/>
X
Innovation

The design challenges of building floating cities, or 'seasteading'

"Seasteading" has been gaining attention in the media as both an ambitious technical and political concept. What are the design difficulties of making a city that floats permanently on the ocean?
Written by Reena Jana, Contributor on

Recently, there's been a flurry of high-profile press around the concept of "seasteading," or the creation of new cities that float on the ocean--and are ruled by new, not existing, governments.

The concept features prominently in The New Yorker's recent profile (which requires a subscription to read in its entirety) of PayPal co-founder Peter Thiel, whose Thiel Foundation has given $1,000,000 to The Seasteading Institute; CNET and SmartPlanet both featured Blueseed, a seasteading start-up that proposes transforming a cruise ship into a tech incubator off the California coast. These pieces have provided detailed definitions and descriptions of the seasteading concept, as well as political context (seasteaders tend to be libertarians). And now the current double-issue (dated December 3-9) of The Economist explores the design challenges that seasteaders face.
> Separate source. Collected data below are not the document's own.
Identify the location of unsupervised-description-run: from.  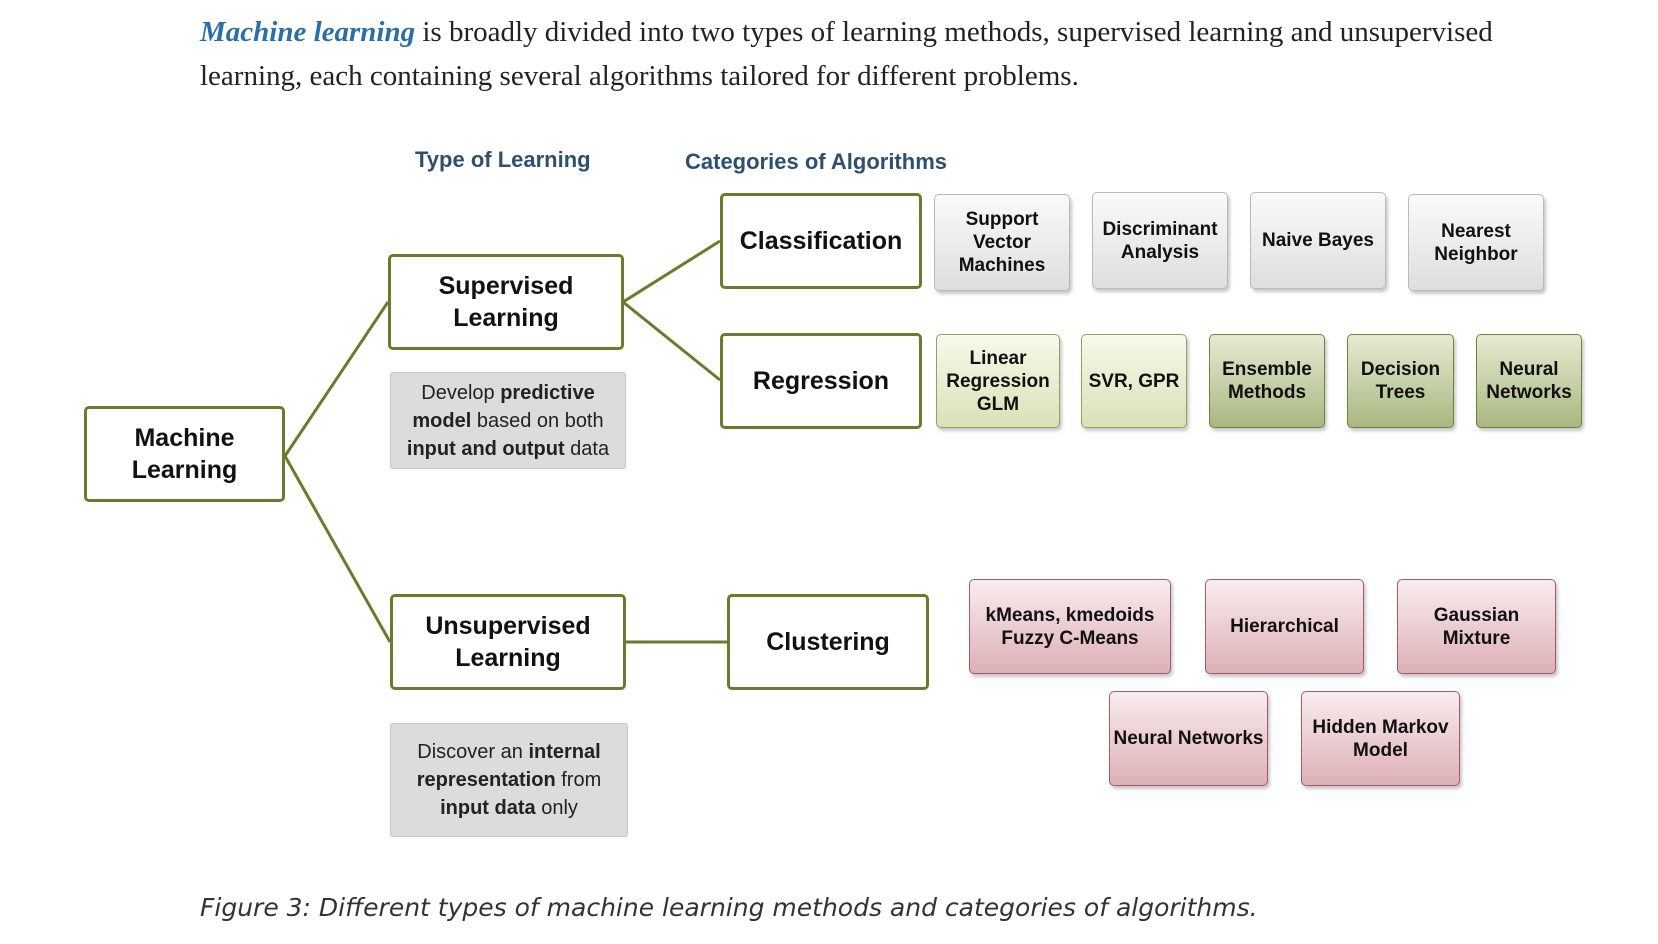
(578, 780). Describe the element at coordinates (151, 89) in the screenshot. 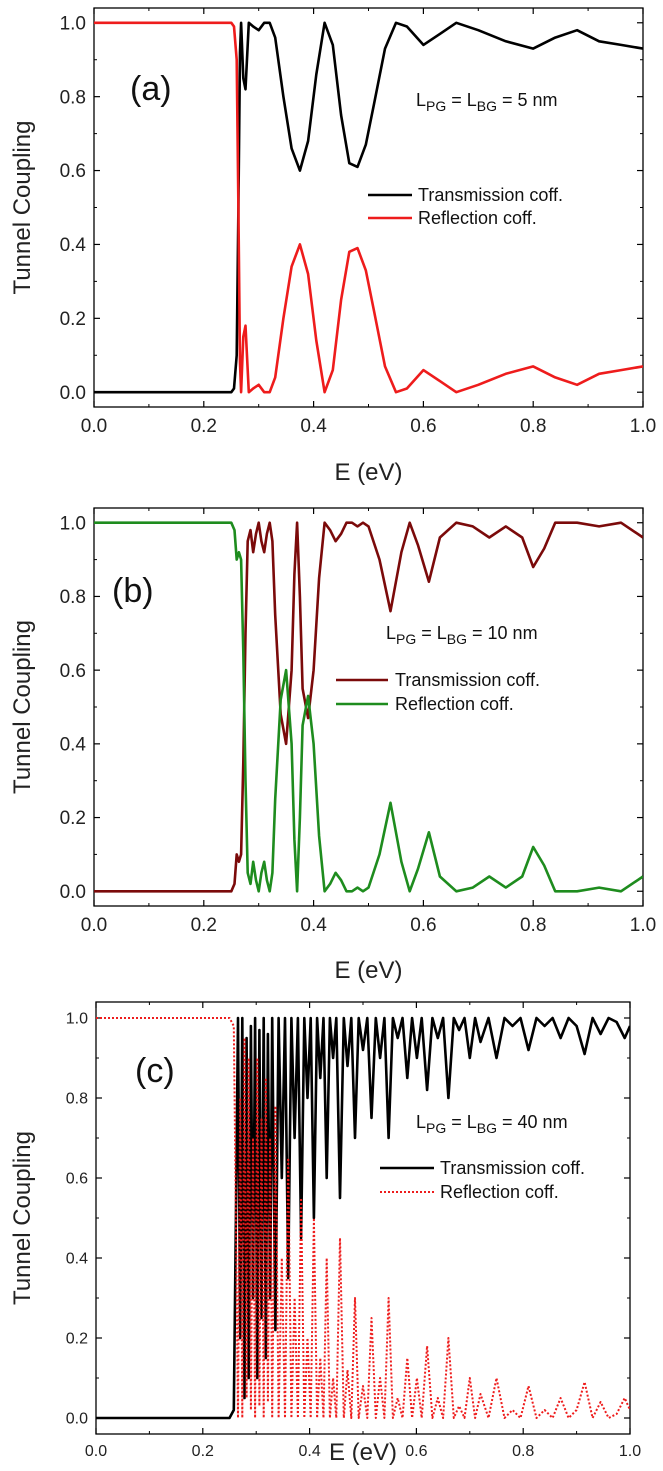

I see `panel-label: (a)` at that location.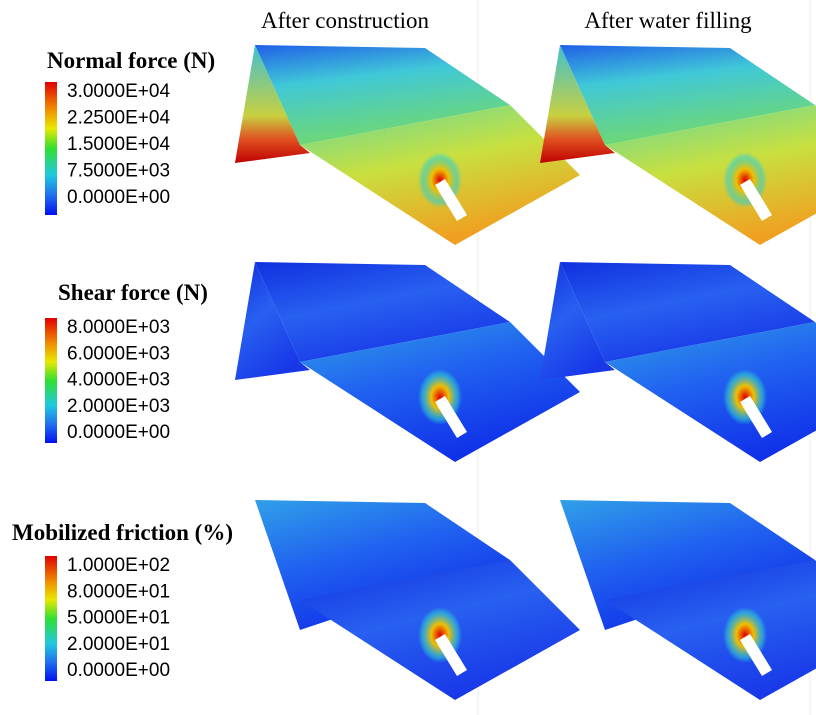 The image size is (816, 715). Describe the element at coordinates (118, 406) in the screenshot. I see `legend-label: 2.0000E+03` at that location.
The article, "Cities on the Ocean," part of the publication's Technology Quarterly, acknowledges that the idea of seasteading is "not a completely crazy idea," given the very real scale and scope of luxury cruise liners and off-shore oil platforms that house hundreds of workers. However, The Economist lays out the practical design difficulties that seasteaders face:

  • Giant, pontoon-like barges, which are a popular design concept among seasteaders, are even more likely to bob about than ocean liners when the seas get choppy, causing discomfort for residents
  • Residents on floating cities are likely to have higher expectations for comfort standards, such as lack of seasickness, than oil-platform workers, who expect short-term stays on the seas, versus permanent residency
  • Building renewable-energy systems that use wind and wave resources that can withstand harsh ocean conditions is more expensive than building comparable systems on land

The article concludes by stating that large corporations with massive design, engineering, and funding resources, as well as histories of innovation (the article suggests India's Tata group or South Korea's Samsung as possibilities) might be the best-equipped makers of future, feasible seasteads. The challenges--even in the design and engineering departments alone--might prove too large for the start-ups and politically minded groups leading the movement to make their visions a reality any time soon, despite their huge ambitions.